• _MATERIAL FOR THIS EXERCISE_:
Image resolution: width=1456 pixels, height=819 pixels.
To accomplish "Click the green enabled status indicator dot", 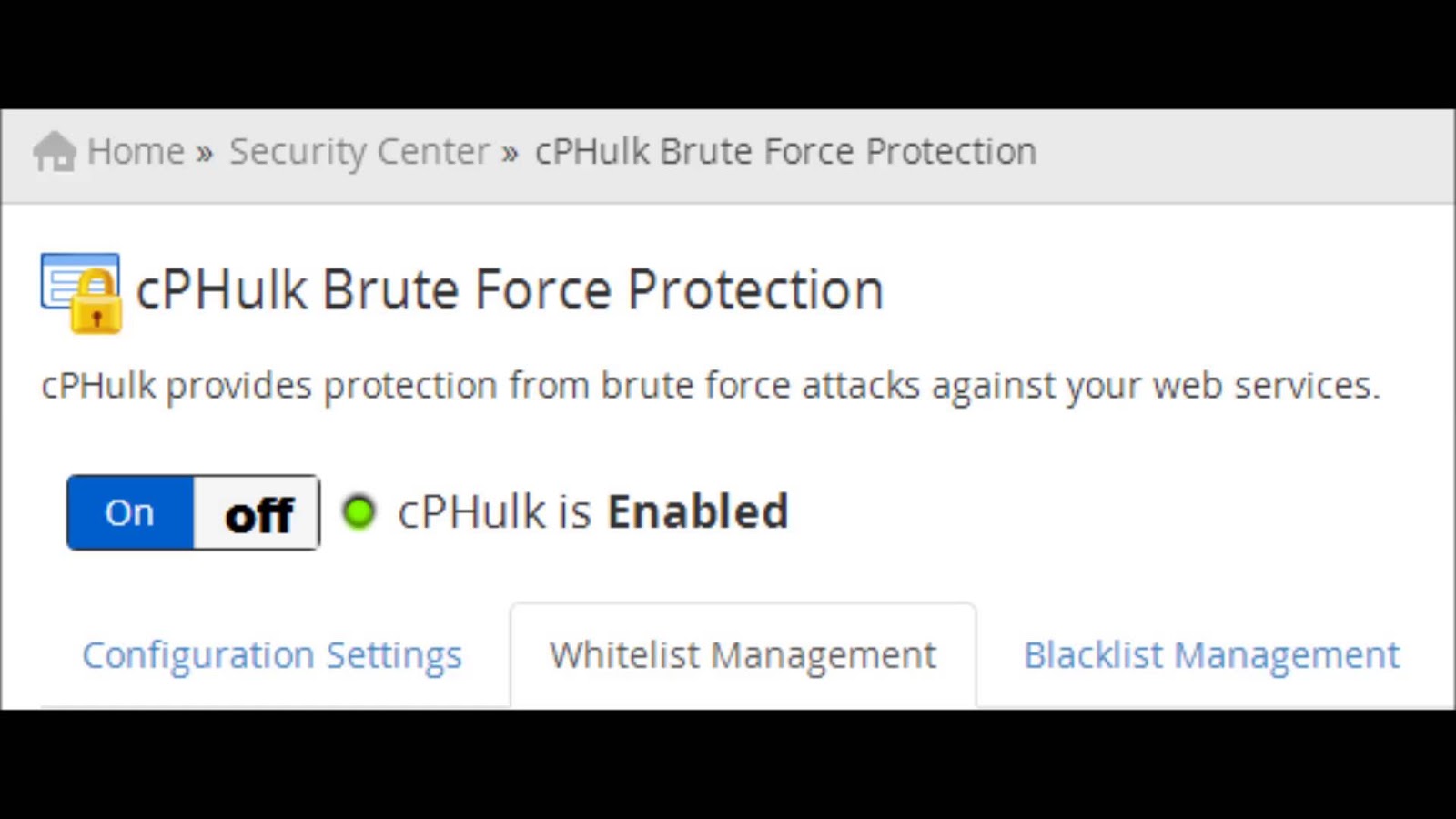I will (359, 511).
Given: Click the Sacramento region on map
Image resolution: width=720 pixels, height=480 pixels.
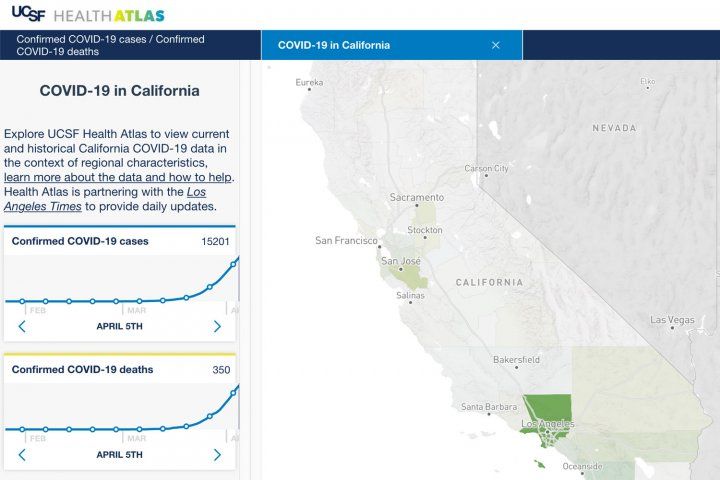Looking at the screenshot, I should click(x=416, y=198).
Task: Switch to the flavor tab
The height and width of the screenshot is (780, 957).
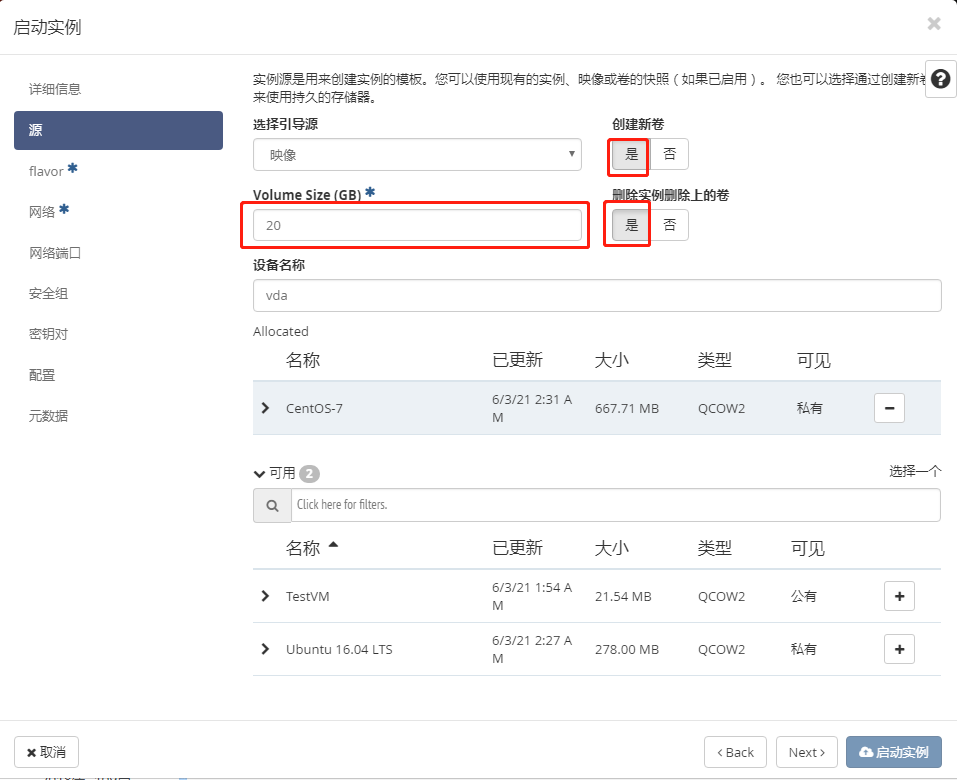Action: [x=46, y=170]
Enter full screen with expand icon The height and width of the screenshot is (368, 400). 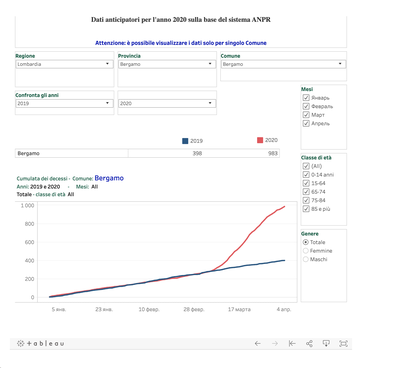pos(343,343)
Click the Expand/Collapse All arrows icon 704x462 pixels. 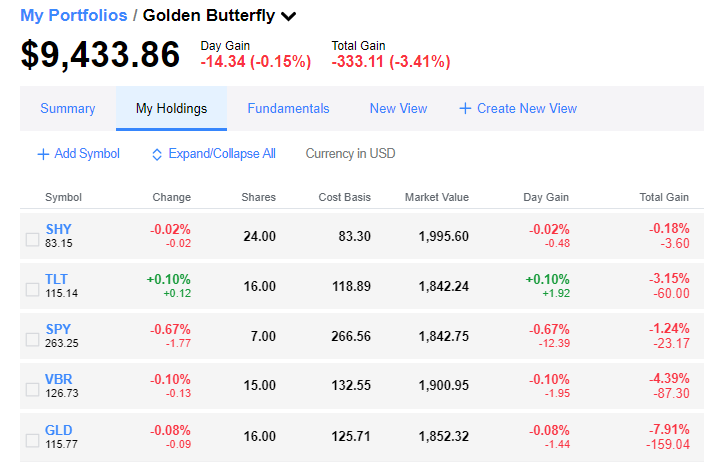point(157,154)
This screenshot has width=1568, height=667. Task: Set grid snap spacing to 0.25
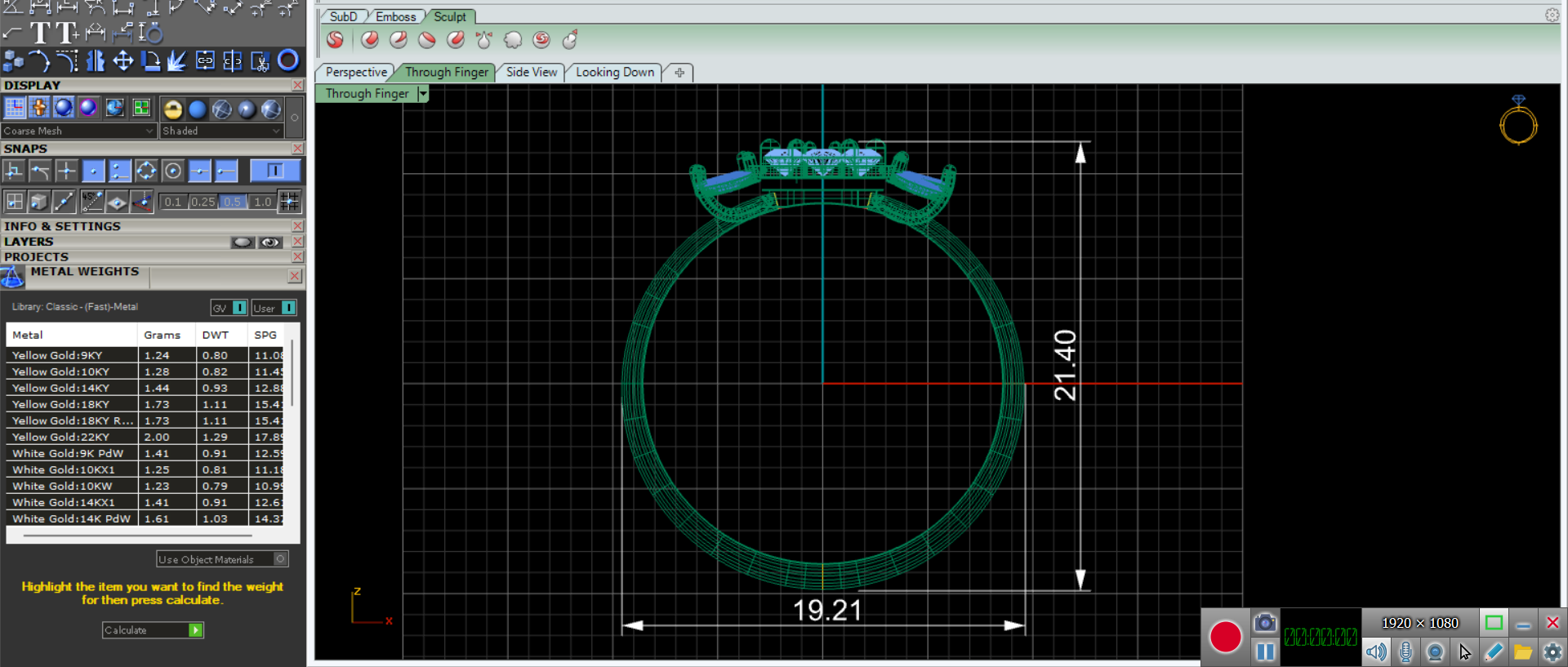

• _YOUR OBJECTIVE_: Each line holding "Task" in the records should be copied out.

• _RESPONSE FOR THIS EXERCISE_:
Task: Switch to the flavor tab
This screenshot has width=1568, height=667. Task: Set grid snap spacing to 0.25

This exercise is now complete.